The bad mood that contaminated the Ibovespa in the first month of the year indicates that the result of this test was below expectations. Although the scenario tends to be positive in the general scenario, this moment of instability overshadows investors’ view. In the face of uncertainty, the experts’ recommendation is to seek safe haven in sectors that minimize risks, such as commodities and linked to innovation. “ The investment should be seen as the purchase of part of the company, even if it went up a lot in the last year. E-commerce remains a disruptive sector, and looking at the long term it makes sense to keep growing, ”says Betina. Segments that were heavily punished by the pandemic, such as tourism, transportation and physical stores, but which are already showing recovery, should also be on the radar of those looking for something long-term. “There are still challenges for the resumption and it is not something so fast or sure, but the vision is that once they operate normally, they will return to profit.” Viriato, from Insper, also mentions these recovering markets, with emphasis on utilities and retail, as a focus of attention. “ The companies that are most affected can benefit the most. It all depends on the resumption of the economy. ” It is also necessary to analyze how the end of measures to maintain the economy last year will have this new phase. “You have to wait for the first quarter to see it. Emergency aid promotes a series of distortions in consumption, and made sectors appear not to have suffered from the crisis, such as civil construction. It is necessary to be careful if it is something solid or illusion ”, he says. The pressures in Brazil open opportunities for investors to seek better profits in exchanges and investments abroad. The Asian market, driven by the recovery of China before the other countries of the globe, it is the best option for those who want to bet on financial speculation abroad. “When we think about diversification, it is not just for an asset class, but also for geography,” says Betina. In the international market, Viriato highlights the opportunities in sectors aimed at consumption. “ The market that may be very surprising this year is the Asian market, mainly China. The consumption there tends to develop stronger with the recovery of the economy ”, he says.

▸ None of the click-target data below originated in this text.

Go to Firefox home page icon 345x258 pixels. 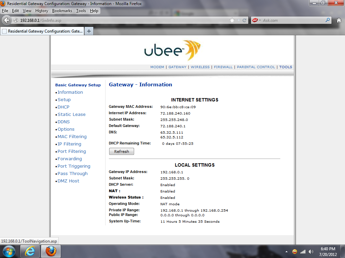point(339,20)
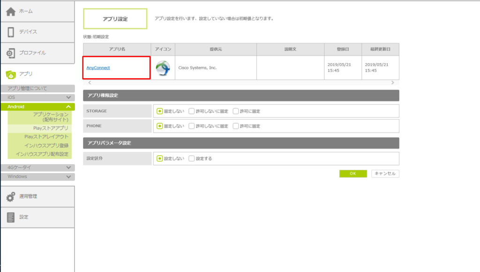This screenshot has height=272, width=480.
Task: Enable '設定する' for app parameters
Action: 192,159
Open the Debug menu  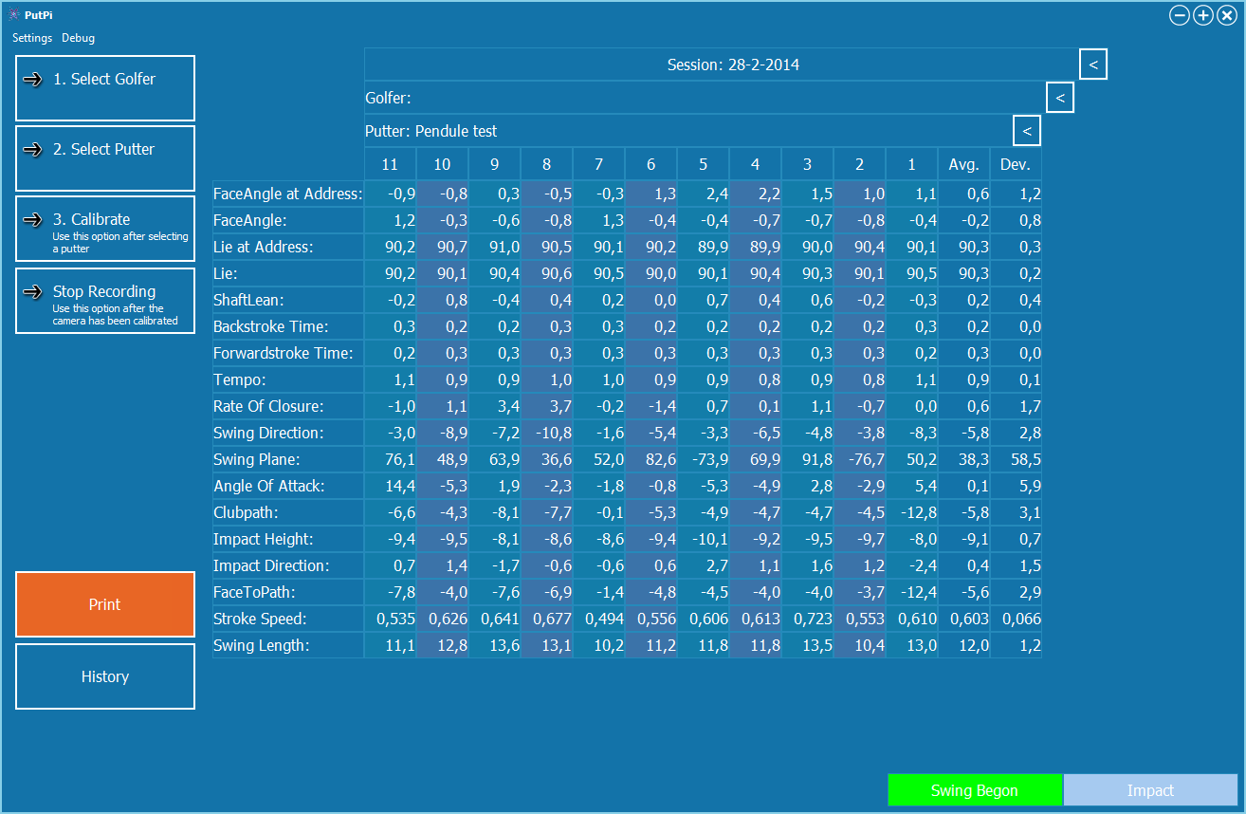pos(78,38)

Fixed income investments have always been Brazilians’ favorites, but this relationship began to change with successive cuts in Selic by the Central Bank. Between the end of October 2016 and September 2020, the basic interest rate of the Brazilian economy went from 14% to 2%, and has since remained at the lowest level in history. The situation is expected to change this year. At the first meeting in 2021, the Monetary Policy Committee (Copom) removed the foward guidance, as the policy of keeping interest rates low was baptized, signaling the thawing of the Selic and the beginning of a new escalation. The signals issued by the monetary authority made the financial market bet that the interest indicator will end the year at 3.5% this year, according to the Focus Bulletin. However, there are those who see the prospect of an increase of up to 5%. Despite the high, the index is still far from what it was a few years ago, but that does not mean that it does not have attractive options. “It yields much less than before, but it is still a good investment for making emergency reserves. It is not an option for those looking for profitability, but to have security and liquidity ”, he says.